▸ ABOUT THIS EXERCISE:
Could you set down the listing below exactly and omit its images?

++++++++++++++++++++

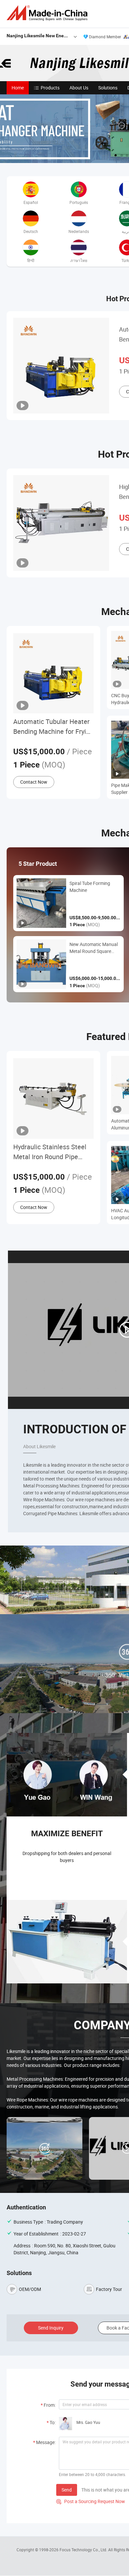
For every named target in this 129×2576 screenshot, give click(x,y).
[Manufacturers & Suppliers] (48, 13)
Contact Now (33, 782)
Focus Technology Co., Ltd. (84, 2549)
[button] (121, 155)
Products (50, 87)
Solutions (107, 87)
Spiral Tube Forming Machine (89, 886)
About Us (78, 87)
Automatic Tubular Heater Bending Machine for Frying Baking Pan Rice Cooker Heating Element (53, 726)
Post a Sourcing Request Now (90, 2501)
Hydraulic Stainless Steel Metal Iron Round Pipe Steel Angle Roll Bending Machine (49, 1152)
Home (18, 87)
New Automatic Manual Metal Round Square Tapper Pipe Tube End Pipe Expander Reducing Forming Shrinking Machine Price (94, 948)
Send (67, 2490)
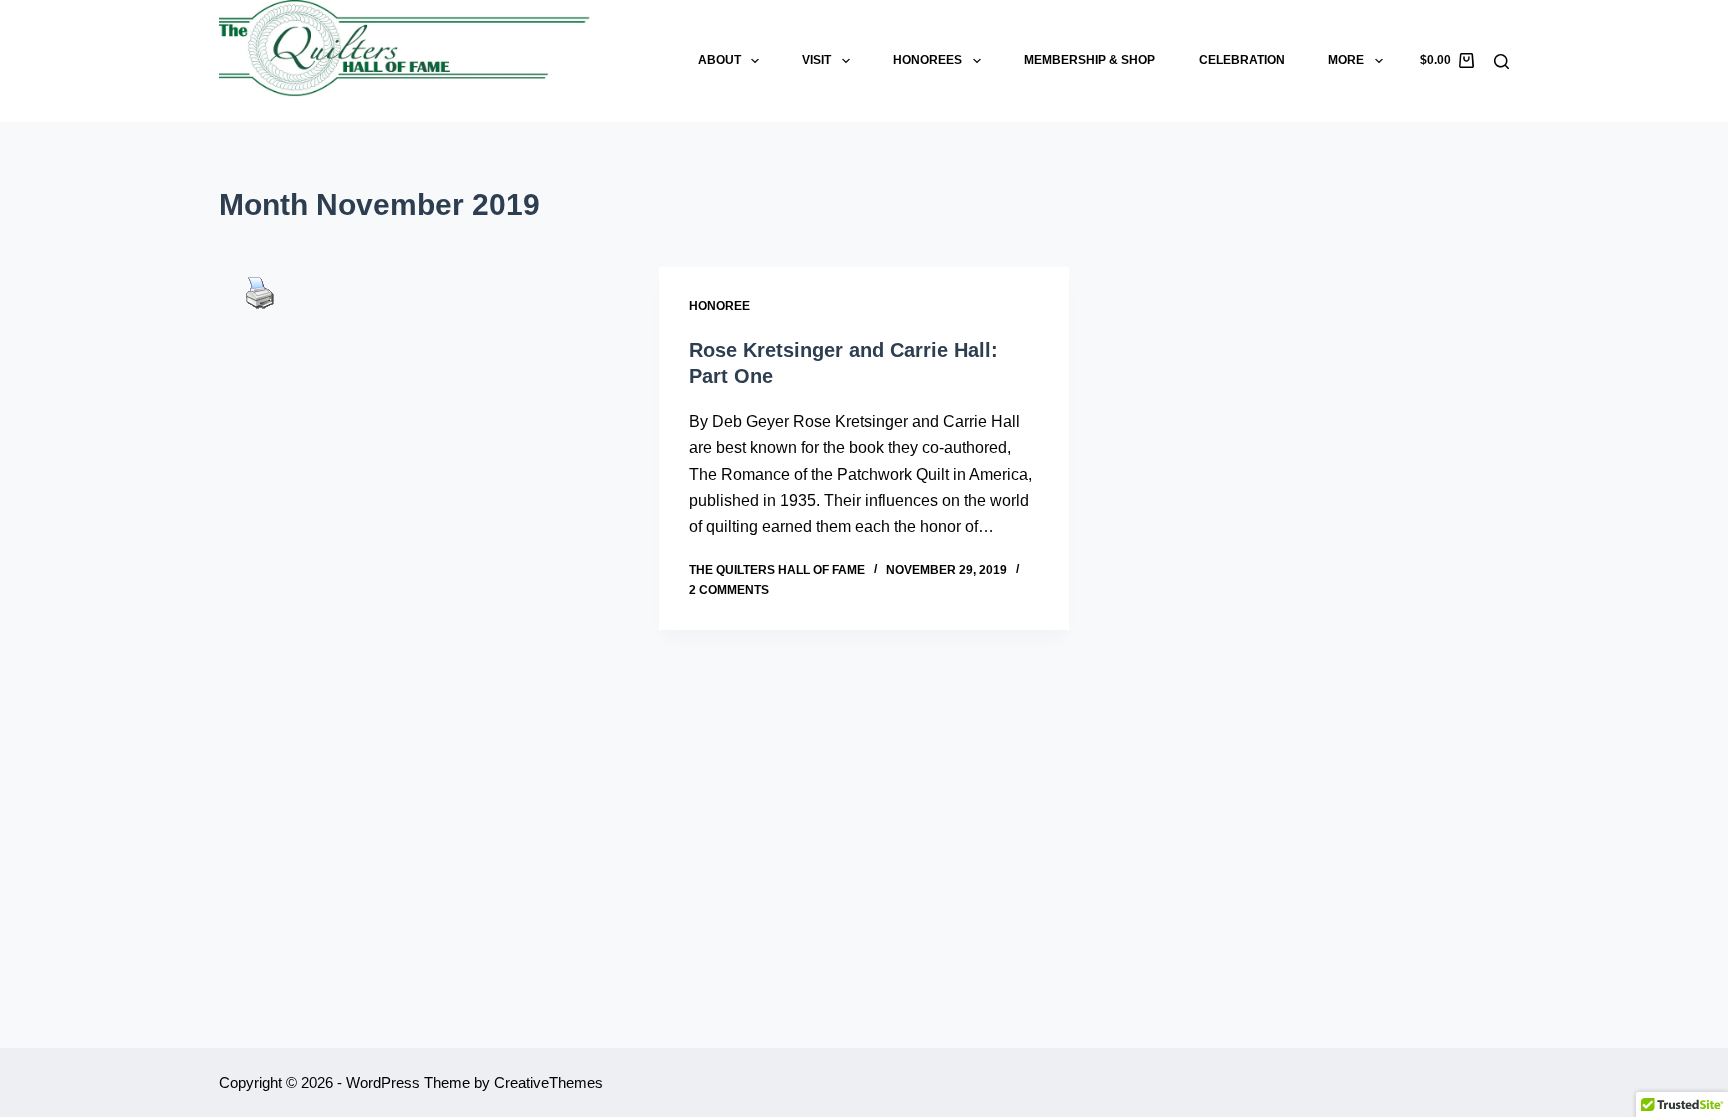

++++++++++++++++++++

▸ RESPONSE AREA:
For every named target in this 129×2576 screenshot, give click(x,y).
[Manufacturers & Suppliers] (48, 13)
Contact Now (33, 782)
Focus Technology Co., Ltd. (84, 2549)
[button] (121, 155)
Products (50, 87)
Solutions (107, 87)
Spiral Tube Forming Machine (89, 886)
About Us (78, 87)
Automatic Tubular Heater Bending Machine for Frying Baking Pan Rice Cooker Heating Element (53, 726)
Post a Sourcing Request Now (90, 2501)
Hydraulic Stainless Steel Metal Iron Round Pipe Steel Angle Roll Bending Machine (49, 1152)
Home (18, 87)
New Automatic Manual Metal Round Square Tapper Pipe Tube End Pipe Expander Reducing Forming Shrinking Machine Price (94, 948)
Send (67, 2490)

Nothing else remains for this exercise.